Except for sharing similar spectrum of risk factors, aortic stiffness itself can also lead to coronary ischemia. The aging of the arterial system is charactered by structural damage, including degeneration and fragmentation of elastin, increases in collagen, thickening of the arterial wall, and progressive dilation of the arteries [40, 41]. These damage leads to a progressive stiffening of the vascular structure, further resulting in augmenting of the pressure wave velocity as it travels down the aorta. In the normal aorta, the pressure wave reflects from the periphery and returns to the heart during cardiac diastolic phase, which increase the arterial pressure during diastole and supply the coronary blood flow. When the aorta stiffens, the pressure wave velocity increases, and the reflected pressure wave arrives at the heart at systolic phase instead of diastolic phase. Hence, the coronary filling during diastolic phase is reduced and may result in coronary ischemia.
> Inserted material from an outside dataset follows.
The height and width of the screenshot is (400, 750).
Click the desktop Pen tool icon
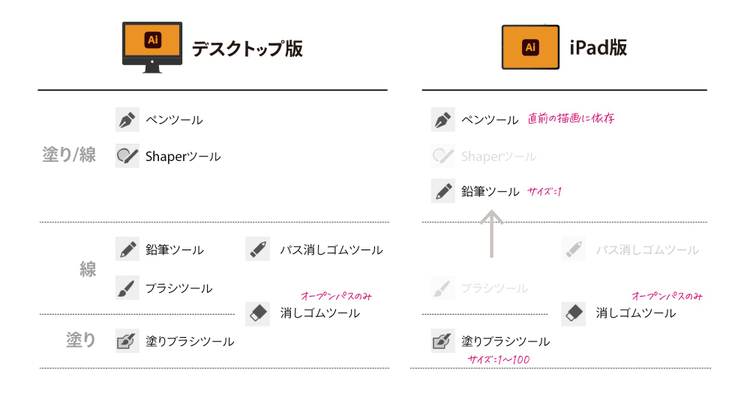(127, 119)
It is necessary to mentioned that there are still some limitations in our work. First, due to the cross-sectional design, the results of our analysis can only give implications for the association between ePWV and prevalent CHD, but the causality of this association still needs more prospective data to verify. Second, the prevalent rate of CHD in our population was 3.58%, relatively lower than the CHD prevalence in similar studies. However, based on the national survey of cardiovascular diseases in China, the prevalence of CHD in Chinese females and males were 0.51% and 0.74%, respectively [42]. Moreover, according to the China cardiovascular diseases report 2018, the prevalence of CHD maintained in this level in the past 10 years [43]. The national survey revealed that the prevalent rate of CHD in people aged ≥ 40 years ranged from 0.28 to 2.41% [42]. Hence, we believe the prevalence of CHD in our population is still reliable. Third, our population derived from a rural area of south-eastern China. Whether our findings are applicable to the population with different economic and geographic status still needs further research to evaluate. Last, even after adjusting for several possible confounders, bias resulted by uncollected risk factors still exist in our findings. Accordingly, research with bigger sample size and more variates are needed to confirm the association between ePWV and prevalent CHD.